The New M&A Logic of Owning the Workflow Before AI Does
Companies Mentioned
Why It Matters
Controlling the workflow and payment infrastructure creates a durable competitive moat as AI automates more business functions, making these assets critical for future revenue growth and ecosystem lock‑in.
Key Takeaways
- •NMI acquires Dwolla to add ACH and real‑time bank‑transfer capabilities
- •Anthropic buys Fractional AI to embed generative AI into enterprise workflows
- •Coupa’s purchase of Tonkean adds AI‑driven workflow orchestration
- •SoFi adds loan‑servicing stack via Peach Finance, deepening fintech infrastructure
- •Owning workflow layers creates a moat as AI automates transactions
Pulse Analysis
The latest wave of M&A activity reveals a clear logic: firms are securing the plumbing that will carry AI‑driven commerce. By snapping up payment rails, loan‑servicing platforms and workflow orchestration tools, companies like NMI, Coupa and SoFi are positioning themselves as the backbone of future transactions. Global account‑to‑account payment volumes are projected to hit $195 trillion by 2030, underscoring the massive economic incentive to own the underlying infrastructure rather than merely processing individual payments.
AI leaders are following the same playbook. Anthropic’s purchase of Fractional AI adds a layer that translates raw generative models into actionable business processes, echoing cloud providers’ earlier realization that services, not just compute, drive adoption. As compute costs shrink relative to revenue, Anthropic can afford aggressive expansion into enterprise consulting, betting that implementation expertise will be the decisive factor in winning mid‑market contracts. This mirrors the broader industry trend where model superiority alone no longer guarantees market share.

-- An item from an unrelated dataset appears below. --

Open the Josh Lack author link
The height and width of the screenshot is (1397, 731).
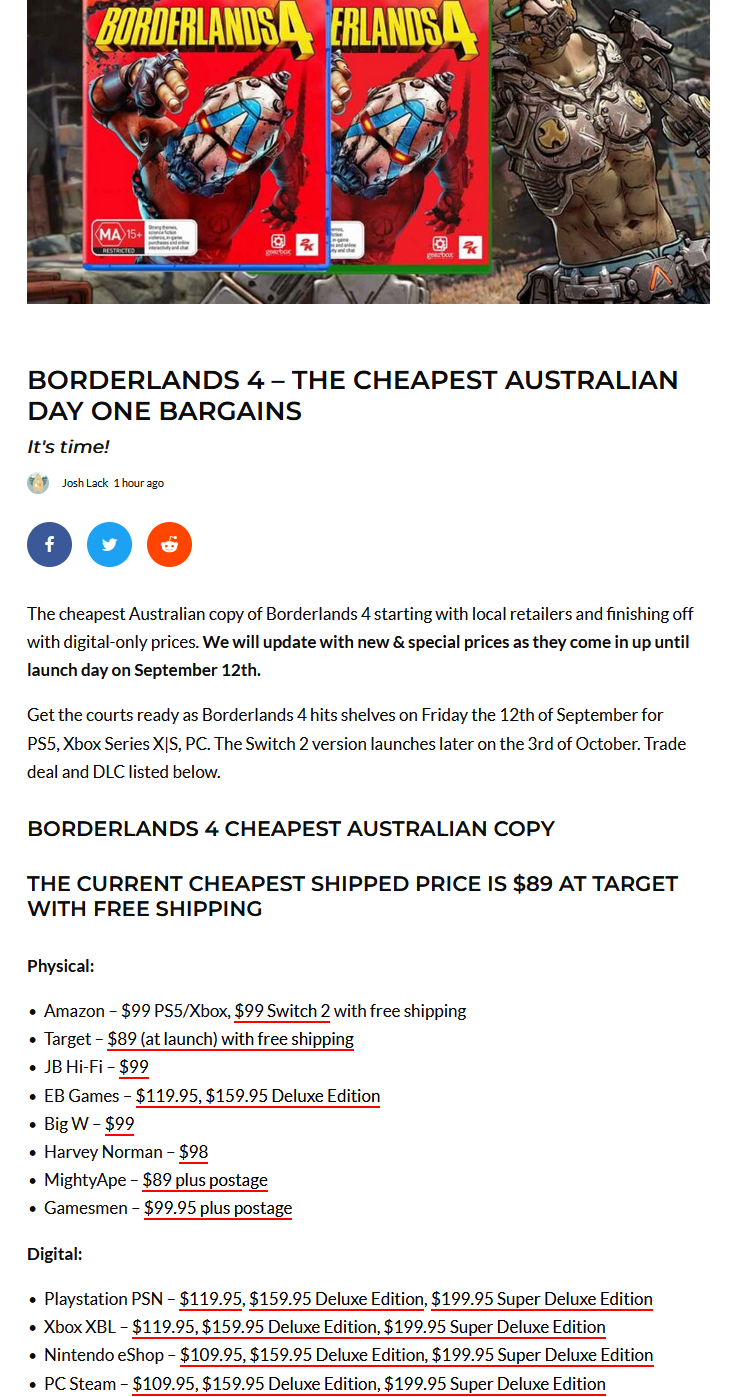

For the broader financial technology ecosystem, the consolidation of workflow, payment and servicing components reshapes competitive dynamics. Companies that control the end‑to‑end stack can lock in users through integrated experiences, increase cross‑sell opportunities, and raise barriers to entry for newcomers. Investors should watch for further acquisitions that target the "agentic" layer—where software makes autonomous decisions—because ownership of that layer is rapidly becoming the most valuable asset in the AI‑enabled economy.